BOSTON, MA -- October 27, 2000 -- Patients who received chemoradiation to treat cervical cancer are likely to see a high rate of after-effects years later, noted United States researchers at the 42nd Annual Meeting of the American Society for Therapeutic Radiology and Oncology in Boston, MA.

Late toxicity was analysed in a retrospective study of 72 patients with locally advanced cervical cancer who had all been treated with radiotherapy and concurrent chemotherapy with 5-fluorouracil (5-FU) and mitomycin-C at a single institution between 1983 and 1990.

The lead investigator for this study was Dr. Maria D. Kelly of the medicine-radiation/oncology department, University of Virginia, Charlottesville, Virginia.

The end points of the analyses in this study were survival, local control and toxicity. Patients were followed for a minimum of five-years or until death, allowing the researchers to specifically examine the incidence of delayed toxicity.

Five-year determinate survival was available in 60 patients. Survival was 42 percent for patients with all stages of disease, collectively. Local control was achieved in 68 percent of patients, through the use of chemoradiation.
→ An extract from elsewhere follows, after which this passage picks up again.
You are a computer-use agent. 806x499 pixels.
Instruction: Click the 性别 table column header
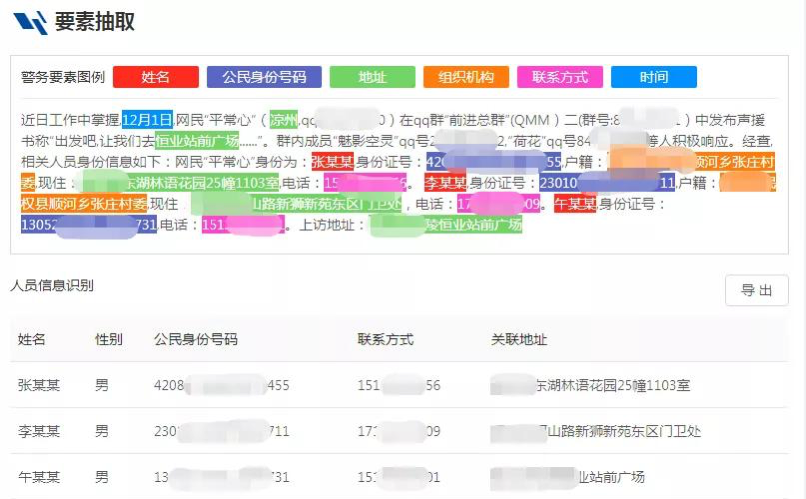(x=109, y=340)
Researchers noted that delayed toxicity was observed in 22 patients, with gastrointestinal, urologic and vascular aftereffects comprising the majority of observed effects. Significant late toxicity effects were observed in an absolute 38 percent of patients (42 percent as an actuarial rate).

Actuarial rates of severe late toxicity for gastrointestinal, urological and vascular after-effects were 29 percent, 38 percent and 33 percent, respectively, at five years.

The research team concluded that an unusually high rate of late sequelae is seen in long-term survivors of locally advanced cervical cancer treated with 5-FU, mitomycin C and radiotherapy concurrently. It remains to be seen whether these late effects occur in the setting of current cisplatin-based chemoradiation, noted Dr. Kelly.

Recent results from each of five, randomized, phase-III trials show an overall survival advantage for cisplatin-based therapy given concurrently with radiation therapy.

Cervical cancer is one of the most common cancers, accounting for 6 percent of all malignancies in women.